START Data extract
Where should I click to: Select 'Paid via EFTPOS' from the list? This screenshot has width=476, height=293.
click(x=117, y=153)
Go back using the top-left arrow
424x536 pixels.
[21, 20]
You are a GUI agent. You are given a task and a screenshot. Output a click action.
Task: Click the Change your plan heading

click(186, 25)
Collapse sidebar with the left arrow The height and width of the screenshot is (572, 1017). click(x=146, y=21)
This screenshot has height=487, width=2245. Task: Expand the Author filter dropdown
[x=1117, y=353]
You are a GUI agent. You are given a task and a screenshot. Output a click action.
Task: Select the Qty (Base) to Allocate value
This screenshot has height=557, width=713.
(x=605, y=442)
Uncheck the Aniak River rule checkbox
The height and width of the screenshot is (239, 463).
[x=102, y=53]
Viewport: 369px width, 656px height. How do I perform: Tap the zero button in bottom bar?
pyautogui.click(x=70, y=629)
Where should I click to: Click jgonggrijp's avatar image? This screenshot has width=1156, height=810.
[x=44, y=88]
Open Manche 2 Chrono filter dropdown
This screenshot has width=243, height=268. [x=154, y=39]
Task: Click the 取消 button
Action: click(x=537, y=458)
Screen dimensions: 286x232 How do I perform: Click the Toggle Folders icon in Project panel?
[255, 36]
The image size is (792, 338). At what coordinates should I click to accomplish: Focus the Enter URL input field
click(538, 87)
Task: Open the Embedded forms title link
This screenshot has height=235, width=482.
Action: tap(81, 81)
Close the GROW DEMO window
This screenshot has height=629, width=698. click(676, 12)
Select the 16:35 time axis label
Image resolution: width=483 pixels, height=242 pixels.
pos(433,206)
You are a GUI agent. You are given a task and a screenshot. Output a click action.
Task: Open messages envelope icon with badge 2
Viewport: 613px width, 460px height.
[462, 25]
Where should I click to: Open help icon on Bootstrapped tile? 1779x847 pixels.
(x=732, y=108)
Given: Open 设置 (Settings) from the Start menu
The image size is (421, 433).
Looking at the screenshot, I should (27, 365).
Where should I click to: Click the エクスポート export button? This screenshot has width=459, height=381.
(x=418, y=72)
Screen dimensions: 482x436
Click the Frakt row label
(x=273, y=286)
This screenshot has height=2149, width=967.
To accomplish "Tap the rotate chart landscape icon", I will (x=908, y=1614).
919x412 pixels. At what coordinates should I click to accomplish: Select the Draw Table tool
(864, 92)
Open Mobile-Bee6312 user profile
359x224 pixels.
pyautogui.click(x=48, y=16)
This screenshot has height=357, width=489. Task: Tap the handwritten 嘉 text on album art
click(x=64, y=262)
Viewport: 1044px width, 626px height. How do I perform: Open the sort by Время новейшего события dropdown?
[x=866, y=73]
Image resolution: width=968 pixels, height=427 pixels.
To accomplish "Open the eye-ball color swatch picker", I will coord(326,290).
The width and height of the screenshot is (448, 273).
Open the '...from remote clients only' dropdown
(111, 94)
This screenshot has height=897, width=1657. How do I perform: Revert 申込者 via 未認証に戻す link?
END Data extract
Your assignment: Retype the records above exactly.

Answer to the exercise:
Where should I click to: Select 'Paid via EFTPOS' from the list? This screenshot has width=476, height=293.
click(x=117, y=153)
Go back using the top-left arrow
424x536 pixels.
[21, 20]
You are a GUI agent. You are given a task and a screenshot. Output a click action.
Task: Click the Change your plan heading

click(186, 25)
Collapse sidebar with the left arrow The height and width of the screenshot is (572, 1017). click(x=146, y=21)
This screenshot has height=487, width=2245. Task: Expand the Author filter dropdown
[x=1117, y=353]
You are a GUI agent. You are given a task and a screenshot. Output a click action.
Task: Select the Qty (Base) to Allocate value
This screenshot has height=557, width=713.
(x=605, y=442)
Uncheck the Aniak River rule checkbox
The height and width of the screenshot is (239, 463).
[x=102, y=53]
Viewport: 369px width, 656px height. How do I perform: Tap the zero button in bottom bar?
pyautogui.click(x=70, y=629)
Where should I click to: Click jgonggrijp's avatar image? This screenshot has width=1156, height=810.
[x=44, y=88]
Open Manche 2 Chrono filter dropdown
This screenshot has width=243, height=268. [x=154, y=39]
Task: Click the 取消 button
Action: click(x=537, y=458)
Screen dimensions: 286x232 How do I perform: Click the Toggle Folders icon in Project panel?
[255, 36]
The image size is (792, 338). At what coordinates should I click to accomplish: Focus the Enter URL input field
click(538, 87)
Task: Open the Embedded forms title link
This screenshot has height=235, width=482.
Action: tap(81, 81)
Close the GROW DEMO window
This screenshot has height=629, width=698. click(676, 12)
Select the 16:35 time axis label
Image resolution: width=483 pixels, height=242 pixels.
pos(433,206)
You are a GUI agent. You are given a task and a screenshot. Output a click action.
Task: Open messages envelope icon with badge 2
Viewport: 613px width, 460px height.
[462, 25]
Where should I click to: Open help icon on Bootstrapped tile? 1779x847 pixels.
(x=732, y=108)
Given: Open 设置 (Settings) from the Start menu
The image size is (421, 433).
Looking at the screenshot, I should (27, 365).
Where should I click to: Click the エクスポート export button? This screenshot has width=459, height=381.
(x=418, y=72)
Screen dimensions: 482x436
Click the Frakt row label
(x=273, y=286)
This screenshot has height=2149, width=967.
To accomplish "Tap the rotate chart landscape icon", I will (x=908, y=1614).
919x412 pixels. At what coordinates should I click to accomplish: Select the Draw Table tool
(864, 92)
Open Mobile-Bee6312 user profile
359x224 pixels.
pyautogui.click(x=48, y=16)
This screenshot has height=357, width=489. Task: Tap the handwritten 嘉 text on album art
click(x=64, y=262)
Viewport: 1044px width, 626px height. How do I perform: Open the sort by Время новейшего события dropdown?
[x=866, y=73]
Image resolution: width=968 pixels, height=427 pixels.
To accomplish "Open the eye-ball color swatch picker", I will coord(326,290).
The width and height of the screenshot is (448, 273).
Open the '...from remote clients only' dropdown
(111, 94)
This screenshot has height=897, width=1657. How do I perform: Revert 申込者 via 未認証に戻す link?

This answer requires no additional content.